Food and income

Food and income

For VSO, a secure livelihood means having the income and resources necessary to meet basic needs and survive shocks whether natural or human-made. We believe this is a fundamental right.

Kumba Mondeh and Abdu Koruma fixing a car

For those living below or close to the poverty line, an uncontrollable event such as illness or a failed harvest is devastating and means basic requirements for survival can no longer be met. They may also lack the resources and education to participate in markets, so that economic growth fails to bring wealth or improvements to their quality of life. 

We work to strengthen the ability of disadvantaged people to access sufficient food and income, and to have more control over how and when they access these essential lifelines.

What we do

VSO has secure livelihoods programmes in more than 20 countries across Africa and Asia. Our vision is that everyone has the tools, information and resources in order to make a sustainable living and to lift themselves out of poverty in the long-term.

In the last financial year, VSO:

  • worked with 184 partners on secure livelihoods programmes in 23 countries
  • helped 273,000 people towards developing secure livelihoods
  • trained 15,500 practitioners in secure livelihoods services

Our objectives

We work through partnerships with government departments, social enterprises, private sector companies, technical schools and training institutes in order to:

1. Improve food and income security through sustainable resource management

Smallholder food production plays a big role in developing countries, but farmers face growing challenges in the form of declining investment in agriculture, outdated skills and technology. VSO is working to help disadvantaged people access quality training and technical support, as well as to encourage innovation and enterprise.

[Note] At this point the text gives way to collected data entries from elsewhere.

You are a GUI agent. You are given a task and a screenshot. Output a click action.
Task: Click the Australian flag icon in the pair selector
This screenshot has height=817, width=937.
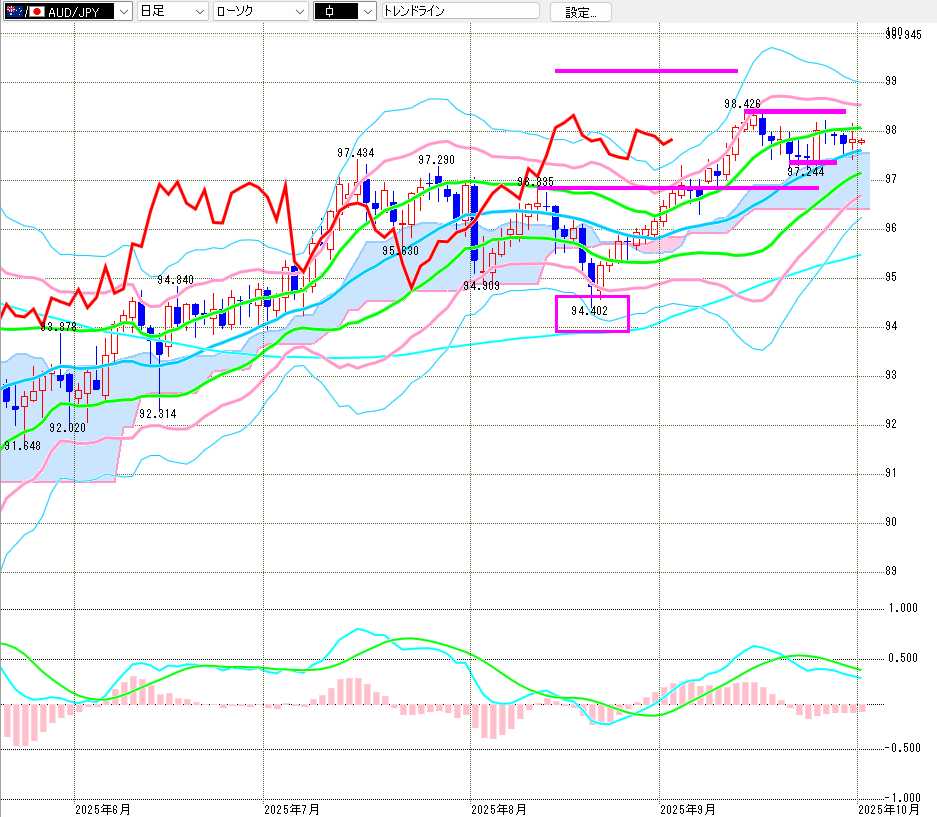11,12
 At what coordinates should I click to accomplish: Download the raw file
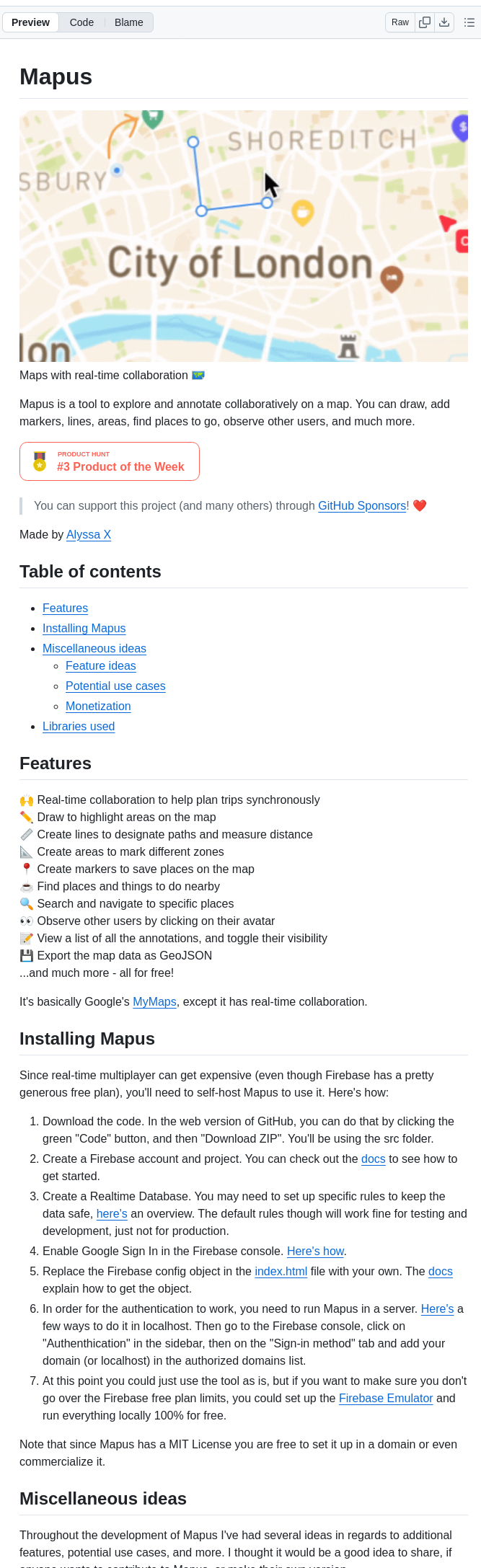coord(444,22)
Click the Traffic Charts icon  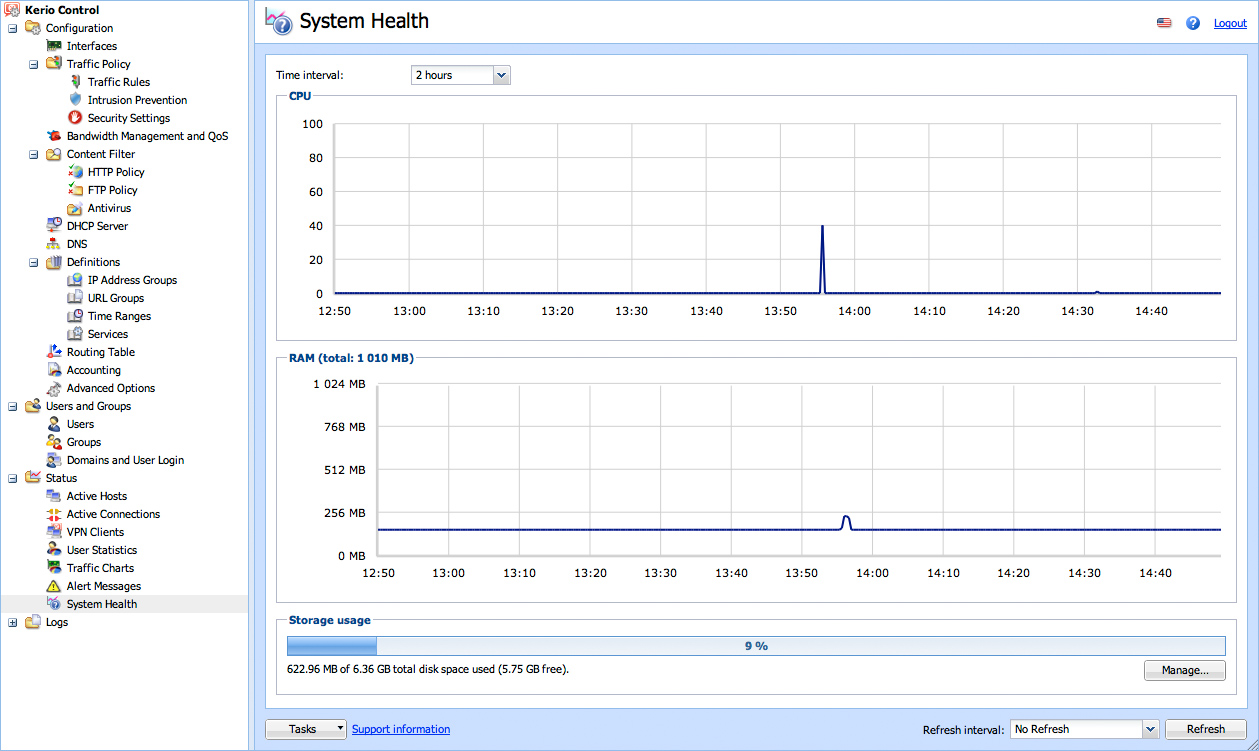(x=54, y=568)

Our volunteers work also with partner organisations to ensure that poor and marginalised people are able to access and protect the land and natural resources on which they depend for their living, as well as raising community awareness of policy and planning that affects them and their rights.

Where traditional options for making a living are no longer viable because of changes in environment or climate, VSO volunteers assist with exploring alternative or diversified income. Our aim is to build national and community resilience to environmental shocks.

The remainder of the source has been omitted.